··· TEXTO DE ESTUDIO

No ha sido un proceso fácil. Ningún proceso democrático lo es. Mientras las constituciones pactadas son negociadas por unos cuantos hombres en despachos privados o reservados de restaurantes de lujo, las democráticas exigen consensos, diálogo, respeto y, en especial, tiempo.
En el caso chileno, el tiempo ha sido sin ninguna duda un escollo. Puede parecer que un año -que será finalmente el plazo que usará la Convención constitucional- es mucho tiempo para redactar una Constitución, pero desde luego no lo es cuando por primera vez todos los sectores sociales del país se convocan para escuchar primero y aprobar después.
Así es como lo ha hecho la constituyente chilena: ha dedicado una parte importante del tiempo a recibir propuestas, atender sugerencias y escuchar a la gente, y ahora está en pleno proceso de acuerdo y aprobación. Todo debe estar listo para la entrega del proyecto de constitución al Presidente de la República dentro de tres meses.
A lo que cabe añadir tres elementos que están permeando el proceso constituyente: por un lado, la gran pluralidad representada en la Convención, que no es otra cosa que la traducción de las diversidades de una sociedad como la chilena. La constituyente es paritaria, es diversa, incluye a sectores ideológicamente opuestos, y está formada mayoritariamente por mujeres y hombres que provienen de movimientos sociales y que han tenido escasa o ninguna trayectoria en partidos políticos.

······
··· MATERIAL EXTRAÍDO

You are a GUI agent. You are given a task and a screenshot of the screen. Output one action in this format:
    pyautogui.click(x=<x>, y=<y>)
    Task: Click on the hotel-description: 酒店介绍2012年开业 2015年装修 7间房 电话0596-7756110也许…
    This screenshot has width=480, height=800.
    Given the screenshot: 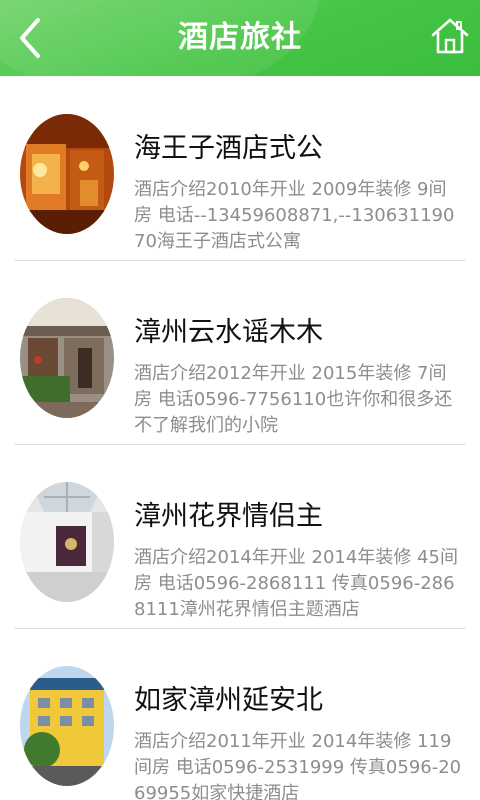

······

**TAREA A**
Copia de nuevo el tramo del texto sobre la constituyente chilena que arranca con "No ha sido un" y acaba con "en especial, tiempo.", y cambia "consensos" por "acuerdos".
**TAREA B**
Sigue escribiendo el texto sobre la Convención constitucional de Chile a partir de su última oración.

**RESPUESTA A**
No ha sido un proceso fácil. Ningún proceso democrático lo es. Mientras las constituciones pactadas son negociadas por unos cuantos hombres en despachos privados o reservados de restaurantes de lujo, las democráticas exigen acuerdos, diálogo, respeto y, en especial, tiempo.

**RESPUESTA B**
Cabe tener presente que la constituyente incorpora a los pueblos originarios a través de los denominados “escaños reservados”. Nunca antes en Chile había ocurrido algo igual. Mapuches, Aymaras, Rapa Nui, Atacameños, Diaguitas… pueblos indígenas a los que nunca se les había escuchado están ahora participando en la redacción de una nueva Constitución. “Han estado siempre ahí, pero no los veíamos”, comenta una convencional con tono bajo.
De hecho, han estado ahí mucho antes de que llegaran los procesos de modernización de Chile que excluyó e invisibilizó a los pueblos indígenas. Ahora tienen la oportunidad de argumentar desde sus escaños; toman la palabra en las comisiones, levantan la voz en el pleno, y ponen sobre la mesa conceptos tan avanzados como el reconocimiento de la plurinacionalidad o la consideración de la naturaleza como sujeto de derechos.
En segundo lugar, el procedimiento constituyente chileno es, por garantista, enormemente dilatado en los tiempos y las formas. Cuando se redactaron las normas reglamentarias para el funcionamiento de la Convención se apostó porque no hubiera un solo resquicio a la discrecionalidad y los temas pudieran ser debatidos una y otra vez. No es suficiente con los acuerdos en comisión, sino que todo es susceptible de ser debatido una y otra vez en los diferentes órganos de la constituyente a través de las “indicaciones” y las aprobaciones particulares.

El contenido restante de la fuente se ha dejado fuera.